DOCUMENT TEXT
^^^^
BRITISH COLUMBIA – As COVID-19 continues, Built Green Canada launches its Communities Program pilot—expanding opportunities for developers focused on creating better, healthier homes and communities. The organization is encouraging developers to participate in trials during this phase, and a project is already enrolled, courtesy of Averton, who has decided to develop Midtown in St. Albert as a sustainable community.
Now more than ever, healthy homes have become a priority, and there is growing awareness that a sustainably built home is a healthier home. Many people are spending more time inside their home as they adjust to other ways of doing business, while social connections are encouraged to occur outside, expanding the focus to the outside of the home and to the health of communities. While the Communities Program was already in development, the pandemic prompted Built Green to ready this as a pilot.
From a building perspective, a community can be defined as a new or existing development addressing the needs of people through diverse infrastructure. The Communities’ program framework takes a holistic approach to development, consistent with Built Green’s other third-party certified programs, and focuses on the optimization of health, resiliency, lifecycle sustainability, new urbanism, greenhouse emissions, green spaces and resource consumption.
^^^^
LISTED RECORDS
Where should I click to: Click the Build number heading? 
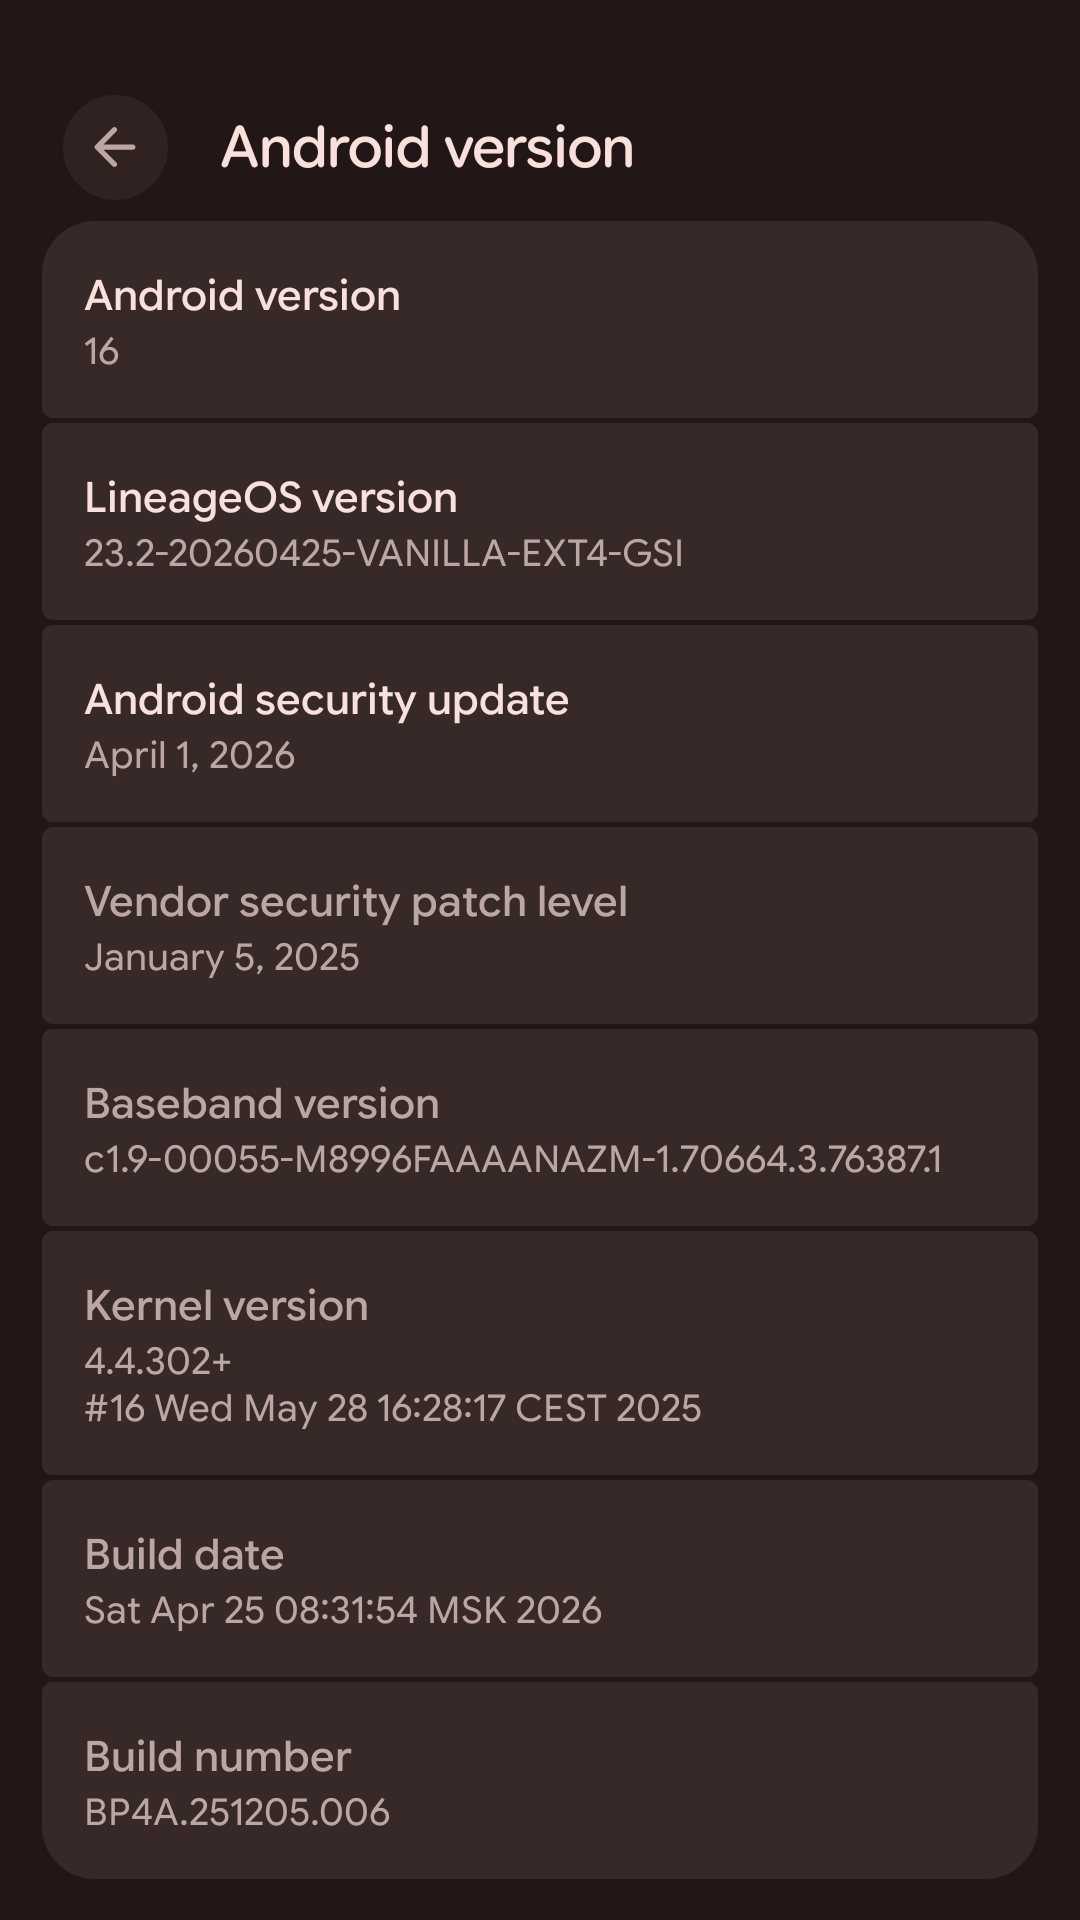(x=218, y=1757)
^^^^
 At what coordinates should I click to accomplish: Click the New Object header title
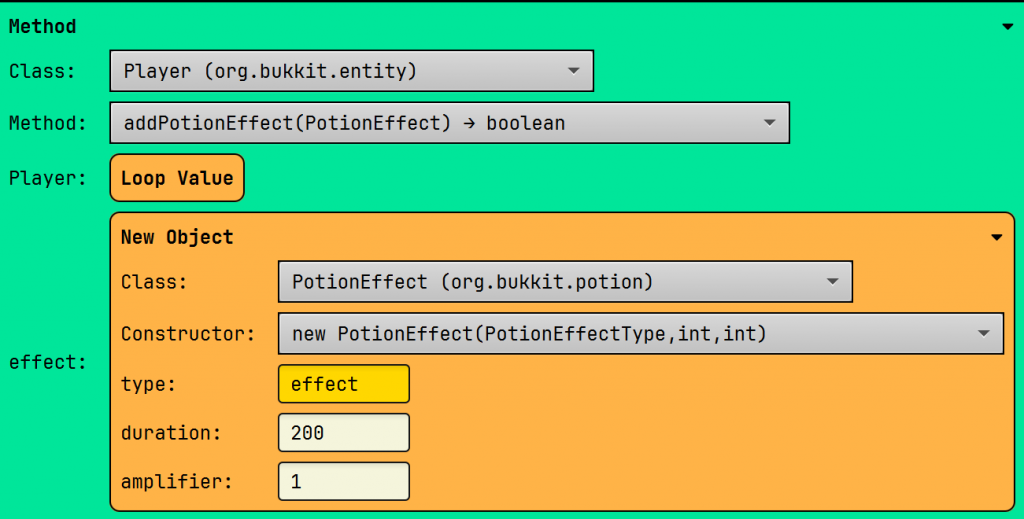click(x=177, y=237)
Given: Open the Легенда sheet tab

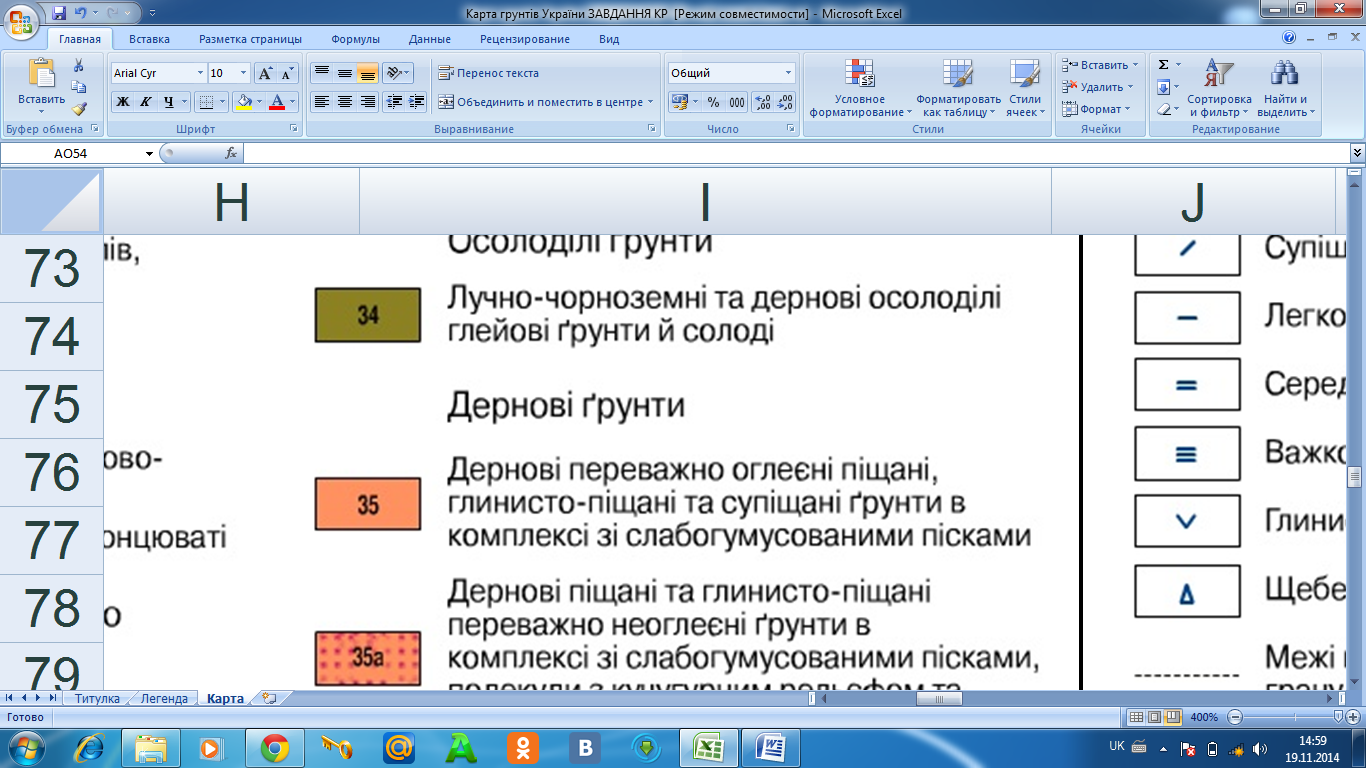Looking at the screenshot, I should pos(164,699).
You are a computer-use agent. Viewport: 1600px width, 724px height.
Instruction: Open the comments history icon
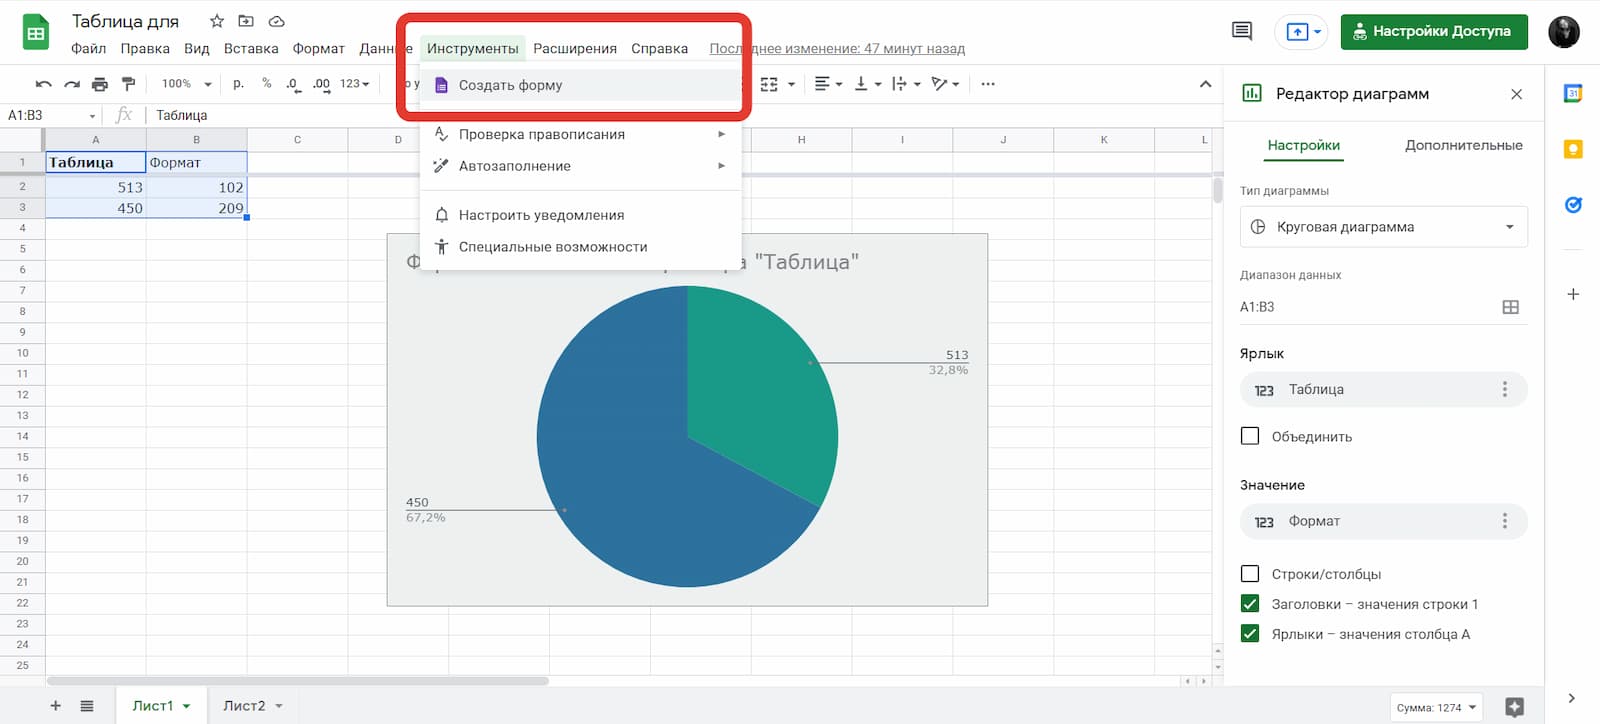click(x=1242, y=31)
^^^^
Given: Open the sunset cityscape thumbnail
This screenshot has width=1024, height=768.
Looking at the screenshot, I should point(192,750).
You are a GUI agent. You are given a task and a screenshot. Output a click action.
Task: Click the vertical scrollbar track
^^^^
ACTION ITEM
Retype, word for word, the portion of the Built Green Communities Program text that begins with the words containing "From a building" and ends with "and resource consumption.".

RESPONSE TO THIS TASK
From a building perspective, a community can be defined as a new or existing development addressing the needs of people through diverse infrastructure. The Communities’ program framework takes a holistic approach to development, consistent with Built Green’s other third-party certified programs, and focuses on the optimization of health, resiliency, lifecycle sustainability, new urbanism, greenhouse emissions, green spaces and resource consumption.